Pixel coordinate grounding data:
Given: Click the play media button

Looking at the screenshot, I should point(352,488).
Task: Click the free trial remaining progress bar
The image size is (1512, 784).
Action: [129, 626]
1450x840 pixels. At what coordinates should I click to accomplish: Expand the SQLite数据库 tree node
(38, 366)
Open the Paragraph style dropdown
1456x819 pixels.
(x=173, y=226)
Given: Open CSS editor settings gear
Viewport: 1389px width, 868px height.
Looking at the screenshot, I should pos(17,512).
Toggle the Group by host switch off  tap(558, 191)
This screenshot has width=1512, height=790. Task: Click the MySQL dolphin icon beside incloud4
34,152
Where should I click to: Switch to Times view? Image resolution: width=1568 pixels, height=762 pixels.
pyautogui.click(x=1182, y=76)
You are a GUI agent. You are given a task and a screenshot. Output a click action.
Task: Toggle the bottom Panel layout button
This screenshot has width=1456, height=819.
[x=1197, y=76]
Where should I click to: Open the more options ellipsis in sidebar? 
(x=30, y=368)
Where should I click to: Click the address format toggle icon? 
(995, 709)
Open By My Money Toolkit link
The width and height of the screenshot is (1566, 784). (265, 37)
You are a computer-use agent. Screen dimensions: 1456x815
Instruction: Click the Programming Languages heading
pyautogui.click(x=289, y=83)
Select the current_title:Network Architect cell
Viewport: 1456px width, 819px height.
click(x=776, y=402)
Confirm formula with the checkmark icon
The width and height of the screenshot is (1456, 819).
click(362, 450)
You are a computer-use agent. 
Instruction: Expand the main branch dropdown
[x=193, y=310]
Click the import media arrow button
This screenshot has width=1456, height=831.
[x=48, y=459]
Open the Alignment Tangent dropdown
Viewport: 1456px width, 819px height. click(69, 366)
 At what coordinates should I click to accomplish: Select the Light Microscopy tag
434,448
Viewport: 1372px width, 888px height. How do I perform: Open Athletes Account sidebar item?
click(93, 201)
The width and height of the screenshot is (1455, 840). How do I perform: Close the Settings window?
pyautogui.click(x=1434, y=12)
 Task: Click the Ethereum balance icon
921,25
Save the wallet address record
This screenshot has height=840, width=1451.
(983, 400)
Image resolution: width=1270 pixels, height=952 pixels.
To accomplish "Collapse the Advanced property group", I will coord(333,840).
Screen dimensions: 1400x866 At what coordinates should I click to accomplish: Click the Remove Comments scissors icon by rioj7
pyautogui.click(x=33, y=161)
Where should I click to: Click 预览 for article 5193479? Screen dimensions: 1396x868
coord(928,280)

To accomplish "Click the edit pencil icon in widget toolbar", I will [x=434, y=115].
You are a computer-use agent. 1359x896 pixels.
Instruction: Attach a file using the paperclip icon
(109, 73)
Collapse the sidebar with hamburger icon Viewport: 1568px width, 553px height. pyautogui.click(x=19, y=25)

**Problem statement:** Once more, write out the records exactly as they are.

**Finished task:**
Given: Click the play media button

Looking at the screenshot, I should point(352,488).
Task: Click the free trial remaining progress bar
The image size is (1512, 784).
Action: [129, 626]
1450x840 pixels. At what coordinates should I click to accomplish: Expand the SQLite数据库 tree node
(38, 366)
Open the Paragraph style dropdown
1456x819 pixels.
(x=173, y=226)
Given: Open CSS editor settings gear
Viewport: 1389px width, 868px height.
Looking at the screenshot, I should pos(17,512).
Toggle the Group by host switch off  tap(558, 191)
This screenshot has width=1512, height=790. Task: Click the MySQL dolphin icon beside incloud4
34,152
Where should I click to: Switch to Times view? Image resolution: width=1568 pixels, height=762 pixels.
pyautogui.click(x=1182, y=76)
You are a GUI agent. You are given a task and a screenshot. Output a click action.
Task: Toggle the bottom Panel layout button
This screenshot has width=1456, height=819.
[x=1197, y=76]
Where should I click to: Open the more options ellipsis in sidebar? 
(x=30, y=368)
Where should I click to: Click the address format toggle icon? 
(995, 709)
Open By My Money Toolkit link
The width and height of the screenshot is (1566, 784). (265, 37)
You are a computer-use agent. Screen dimensions: 1456x815
Instruction: Click the Programming Languages heading
pyautogui.click(x=289, y=83)
Select the current_title:Network Architect cell
Viewport: 1456px width, 819px height.
click(x=776, y=402)
Confirm formula with the checkmark icon
The width and height of the screenshot is (1456, 819).
click(362, 450)
You are a computer-use agent. 
Instruction: Expand the main branch dropdown
[x=193, y=310]
Click the import media arrow button
This screenshot has width=1456, height=831.
[x=48, y=459]
Open the Alignment Tangent dropdown
Viewport: 1456px width, 819px height. click(69, 366)
 At what coordinates should I click to accomplish: Select the Light Microscopy tag
434,448
Viewport: 1372px width, 888px height. How do I perform: Open Athletes Account sidebar item?
click(93, 201)
The width and height of the screenshot is (1455, 840). How do I perform: Close the Settings window?
pyautogui.click(x=1434, y=12)
 Task: Click the Ethereum balance icon
921,25
Save the wallet address record
This screenshot has height=840, width=1451.
(983, 400)
Image resolution: width=1270 pixels, height=952 pixels.
To accomplish "Collapse the Advanced property group", I will coord(333,840).
Screen dimensions: 1400x866 At what coordinates should I click to accomplish: Click the Remove Comments scissors icon by rioj7
pyautogui.click(x=33, y=161)
Where should I click to: Click 预览 for article 5193479? Screen dimensions: 1396x868
coord(928,280)

To accomplish "Click the edit pencil icon in widget toolbar", I will [x=434, y=115].
You are a computer-use agent. 1359x896 pixels.
Instruction: Attach a file using the paperclip icon
(109, 73)
Collapse the sidebar with hamburger icon Viewport: 1568px width, 553px height. pyautogui.click(x=19, y=25)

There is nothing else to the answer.